Policja, służby ratunkowe i dziennikarze uciekają z gruzińskiego miasta Gori.
W mieście słychać także odgłosy eksplozji - informuje specjalny wysłannik Polskiego Radia. Świadkowie, na których się powołuje, twierdzą, że Rosjanie i Osetyjczycy dalej palą gruzińskie wsie wokół Gori.
W kilku miejscach nad miastem widać słupu dymu, a droga z Tbilisi do Gori jest zablokowana w co najmniej pięciu miejscach przez wojsko i policję - mówi wysłannik Polskiego Radia. Stoi tam także wiele jednostek gruzińskiego Specnazu z transporterami, przepuszczających jedynie samochody dziennikarzy. Przy drodze stoją zniszczone gruzińskie ciężarówki.
Świadkowie w samym Gori twierdzą z kolei, że w mieście nie ma Rosjan.

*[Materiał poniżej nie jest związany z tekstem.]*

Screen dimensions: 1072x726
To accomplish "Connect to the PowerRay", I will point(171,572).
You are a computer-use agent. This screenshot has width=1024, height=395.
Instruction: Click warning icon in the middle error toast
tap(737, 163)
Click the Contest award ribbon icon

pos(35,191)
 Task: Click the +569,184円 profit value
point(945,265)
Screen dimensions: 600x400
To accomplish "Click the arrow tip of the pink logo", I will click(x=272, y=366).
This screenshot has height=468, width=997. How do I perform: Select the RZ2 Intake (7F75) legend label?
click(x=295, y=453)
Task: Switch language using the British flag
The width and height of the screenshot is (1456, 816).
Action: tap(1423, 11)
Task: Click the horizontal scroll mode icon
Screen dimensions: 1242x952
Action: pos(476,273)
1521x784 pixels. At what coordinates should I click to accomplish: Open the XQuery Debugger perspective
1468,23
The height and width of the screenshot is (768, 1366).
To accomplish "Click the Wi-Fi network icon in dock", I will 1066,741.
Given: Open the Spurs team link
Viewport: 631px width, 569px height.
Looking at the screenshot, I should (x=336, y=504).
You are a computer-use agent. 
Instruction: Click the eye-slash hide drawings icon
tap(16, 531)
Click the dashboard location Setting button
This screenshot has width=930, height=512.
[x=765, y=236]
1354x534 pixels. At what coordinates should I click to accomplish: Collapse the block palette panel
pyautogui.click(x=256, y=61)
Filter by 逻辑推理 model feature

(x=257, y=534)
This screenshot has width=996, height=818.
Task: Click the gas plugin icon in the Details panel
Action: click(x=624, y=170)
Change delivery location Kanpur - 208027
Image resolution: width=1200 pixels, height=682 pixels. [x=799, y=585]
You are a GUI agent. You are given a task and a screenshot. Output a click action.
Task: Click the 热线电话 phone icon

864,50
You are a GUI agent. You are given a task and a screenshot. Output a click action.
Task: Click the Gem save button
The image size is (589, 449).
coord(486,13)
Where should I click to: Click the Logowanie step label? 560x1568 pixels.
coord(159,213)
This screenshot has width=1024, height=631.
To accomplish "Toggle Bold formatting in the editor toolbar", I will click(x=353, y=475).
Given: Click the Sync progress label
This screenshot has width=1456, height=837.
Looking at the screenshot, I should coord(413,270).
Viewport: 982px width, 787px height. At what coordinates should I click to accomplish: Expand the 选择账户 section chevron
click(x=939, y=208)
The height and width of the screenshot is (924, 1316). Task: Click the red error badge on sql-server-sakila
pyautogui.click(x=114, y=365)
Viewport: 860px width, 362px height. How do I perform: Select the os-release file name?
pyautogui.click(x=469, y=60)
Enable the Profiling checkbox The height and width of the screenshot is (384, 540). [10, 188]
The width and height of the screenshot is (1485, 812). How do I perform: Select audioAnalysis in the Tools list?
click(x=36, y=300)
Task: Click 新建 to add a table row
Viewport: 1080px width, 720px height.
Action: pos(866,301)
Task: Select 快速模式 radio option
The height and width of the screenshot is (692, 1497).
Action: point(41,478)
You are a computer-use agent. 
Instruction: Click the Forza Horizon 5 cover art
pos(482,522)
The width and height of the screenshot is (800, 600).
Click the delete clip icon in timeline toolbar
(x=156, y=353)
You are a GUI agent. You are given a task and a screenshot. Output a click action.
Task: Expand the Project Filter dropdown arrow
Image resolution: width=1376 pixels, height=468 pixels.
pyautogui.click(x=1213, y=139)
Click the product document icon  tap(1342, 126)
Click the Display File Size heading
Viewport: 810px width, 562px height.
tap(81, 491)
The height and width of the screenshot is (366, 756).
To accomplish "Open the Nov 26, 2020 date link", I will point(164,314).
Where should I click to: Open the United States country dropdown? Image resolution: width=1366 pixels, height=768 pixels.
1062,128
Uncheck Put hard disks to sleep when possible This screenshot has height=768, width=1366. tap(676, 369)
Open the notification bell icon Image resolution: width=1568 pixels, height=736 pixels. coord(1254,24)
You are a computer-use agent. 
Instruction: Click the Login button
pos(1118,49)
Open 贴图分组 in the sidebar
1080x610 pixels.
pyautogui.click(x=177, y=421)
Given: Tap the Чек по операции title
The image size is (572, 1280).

Rosyjskie siły pojawiły się też w czwartek w porcie Poti nad Morzem Czarnym i niszczą tamtejsze instalacje wojskowe - poinformował gruziński niezależny portal internetowy Civil.Ge. Według gruzińskich służb granicznych, rosyjskie siły zniszczyły również systemy radarowe.
Jak informuje TVN 24, armia rosyjska zajmuje kolejne opuszczone przez Gruzinów miasta i niszczy w nich składy z bronią.
Z kolei prezydent Rosji spotkał sie z przywódcami Osetii Poludniowej i Abchazji. Dmitrij Miedwiediew przyjął liderów zbuntowanych gruzińskich prowincji w Moskwie na Kremlu. Spotkanie wciąż trwa. Według agencji Rerutera, prezydent Miedwiediew zapewnił przywódców Osetii i Abchazji o pełnym poparciu Rosji.